Paul Garrett/Contributing Photographer Binghamton University is the only SUNY school to currently offer a complete degree program in Arabic Studies, and the department is continuing to grow. Nineteen BU students, a record number, graduated with an Arabic Studies major this past spring.

Of the 64 SUNY campuses, Binghamton University is the only one to offer a complete degree program in Arabic Studies. Over the past three years, more BU students have chosen to pursue a degree in Arabic Studies than ever before.

According to R. Kevin Lacey, an associate professor of classical and Near Eastern studies and director of the undergraduate Arabic and Near Eastern Studies program, there are about 50 students who major or minor in the subject, more than double the 2008 figure. Nineteen students graduated with degrees in the subject this past May, BU’s highest number in history.

Lacey said he believes the increase could be attributed to ongoing struggles in the Middle East and other nations where Arabic is prevalent.

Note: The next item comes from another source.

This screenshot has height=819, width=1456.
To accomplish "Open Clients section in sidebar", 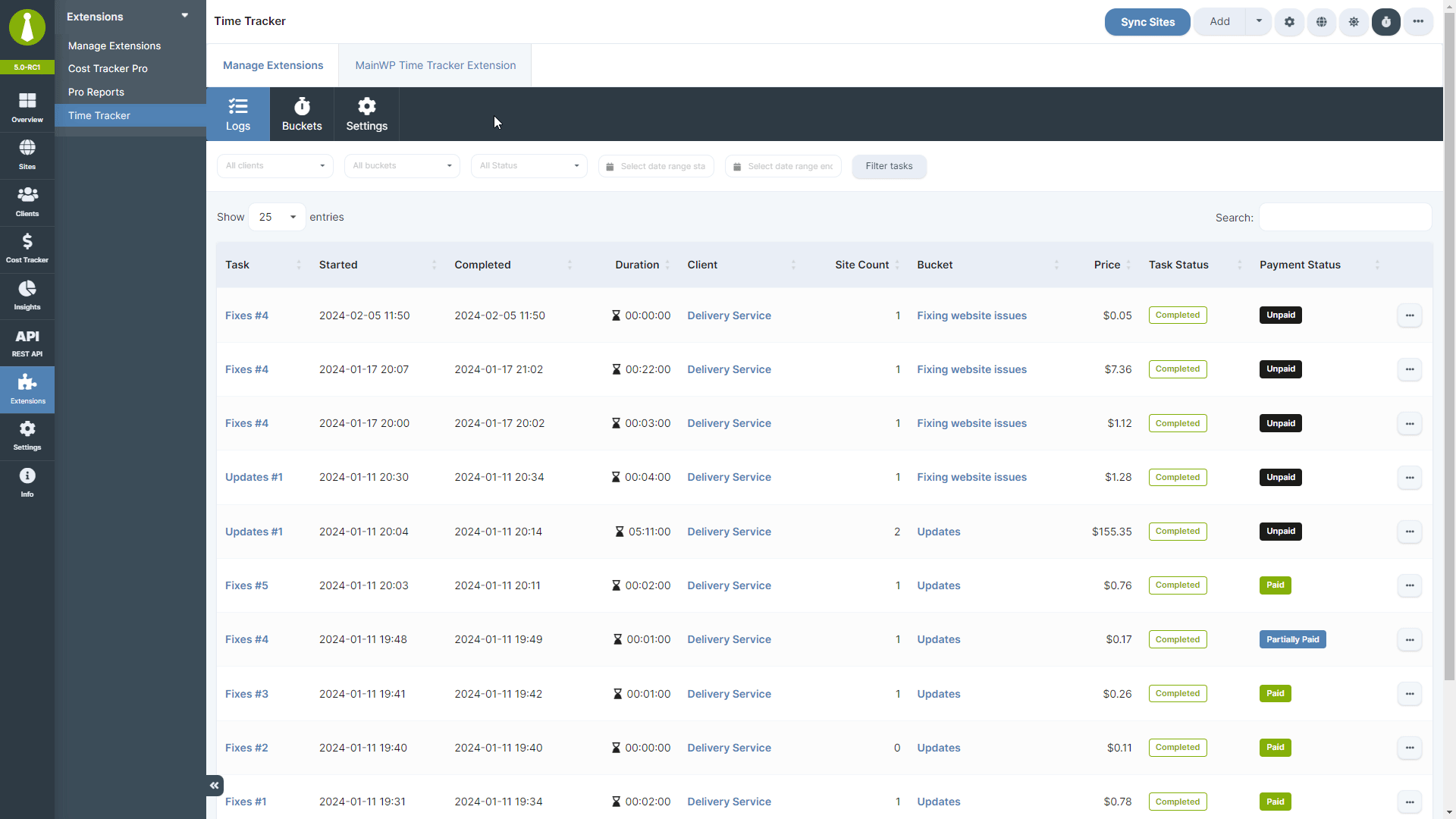I will [27, 202].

“Sometimes it takes a crisis to alert the public to the importance of language studies,” he said. “Unfortunately or fortunately, the conflict in Egypt will contribute to the feelings of young college students to study Arabic.”

For Sharif Khalil, a senior double-majoring in Arabic Studies and accounting, the decision to study Arabic was more of a personal choice than one based in realpolitik.

“My dad is Egyptian and I never got to speak Arabic with him,” he said. “I didn’t know Binghamton had the major until I took my first class in it and realized I needed to go farther with it.”

But Khalil agreed that the sudden increase of students studying Arabic is attributable to a national push in the United States to better understand Arabic cultures.

“Our world is so much smaller now due to technology,” he said. “The government is trying to put together a force [of diplomats] who understands their culture and who have more knowledge of how they [Arabic cultures] live in the Middle East.”

According to Lacey, other factors that have increased interest in the program include pairings with history and politics majors, the high number of countries where Arabic is the official language, and a general curiosity sparked by world events. At BU, however, the retention rate of students who take introductory-level courses in Arabic studies choosing to major or minor in the subject is unusually high.

A Modern Language Association (MLA) survey found a 46 percent increase from 2006 to 2009 in students enrolled in Arabic courses. The same survey ranked Arabic the eighth-most studied language in the country, moving up to pass Russian and Latin since 2006.

Thus far, SUNY has been unable to keep up with the rising demand for Arabic courses. Lacey said that last fall, more than 80 students attempted to sign up for ARAB101 and while he was pleased that 70 were allowed into the two sections of the class, the high enrollment did not offer the conversational classroom environment he preferred.

“In a Spanish class, a professor can go around the room and ask ‘¿Como estás?’ to each student every day. Here, we don’t have that opportunity and the students can suffer,” Lacey said.

Despite the program’s limited resources, its students have taken advantage of options to study in the Middle East. In summer 2009, 28 BU students traveled to Egypt to study at Alexandria University. Lacey said the trip marked the largest number of students from the same American university to ever study in Egypt at the same time.

According to the website of the classical and Near Eastern studies department, which oversees the Arabic program, Arabic Studies students are encouraged to study abroad whenever possible, although Lacey said he is doubtful that 2011 will be a safe time for them because of current instability across much of the Arabic-speaking world.

Khalil said he has had the opportunity to make practical use of his knowledge of Arabic within the United States In 2009, he became the first BU student to hold a government internship in Washington, D.C. directly related to the program when he entered the National Security Internship. He said the purpose of the program was to develop a culturally aware government workforce through shadowing the Department of Justice for 20 hours a week and taking courses at George Washington University. In those courses, Khalil studied the Arabic language, Arabic film and culture and national security.

“The year after, they took a second person from the school,” Khalil said. “I think it shows that Binghamton is making a good name for itself.”

Khalil recognizes that the department is growing and gives credit for some of his success to professor Tayseer Gomaa’s teaching style. He said she makes a noticeable effort to offer a personal experience for each student.

“When someone is so passionate about something, it makes you want to be passionate, too,” Khalil said. “It’s enjoyable because the language has so much culture incorporated. The program deserves a lot of credit.”